‘’Dan kami telah memperoleh buku sketsa masjid Shahed dari perjalanannya. Tapi ada gagasan bahwa arsitektur Islam tradisional berhenti pada suatu waktu di akhir abad ke-18, " katanya.
Kilgallon menegaskan, buku sketsa dan masjid-masjid itu sebenarnya bukan mahakarya arsitektur. Melainkan hanya jejak-jejak sejarah yang rapuh. Bahkan, kata dia, banyak pihak yang menganggap jika masjid yang ada hanyalah ‘kue kering’.
“Tapi Shahed memandang [arsitektur ini] sebagai proses performatif, lebih murah hati dan bernuansa.” lanjut dia.
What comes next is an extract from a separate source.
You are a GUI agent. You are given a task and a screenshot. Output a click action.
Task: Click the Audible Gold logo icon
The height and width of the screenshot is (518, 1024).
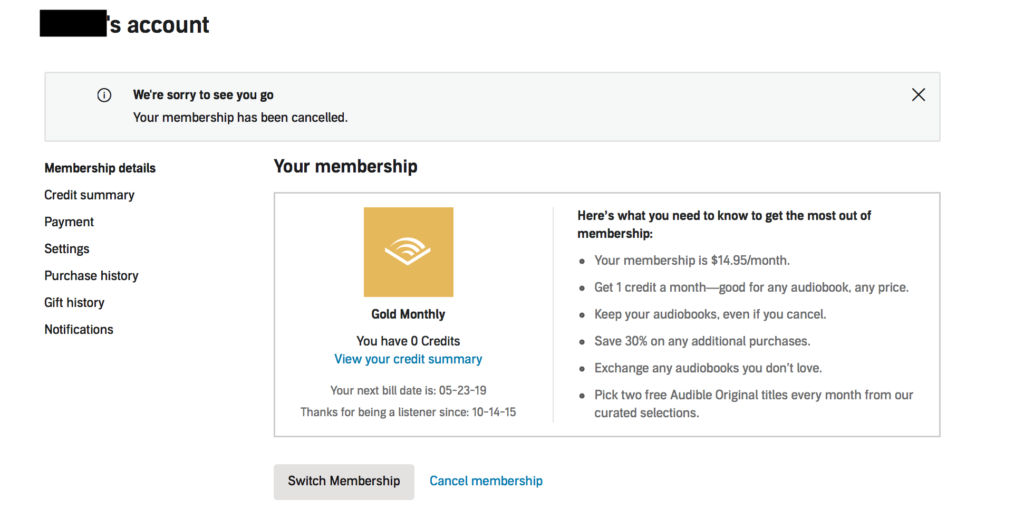408,252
Terpisah, Christopher Turner, penjaga museum desain, arsitektur, dan digital, menuturkan, interior yang ada dan ditampilkan memang memiliki tingkat ketahanan yang tinggi.
Meski sudah mengalami kerusakan, ruang yang kembali digunakan itu dinilainya bisa menjadi lebih mapan dan mampu untuk dibangun kembali secara khusus. “Ini adalah cara mengumpulkan arsitektur ad hoc, da mendokumentasikan fase ini sebelum hilang,” kata Turner.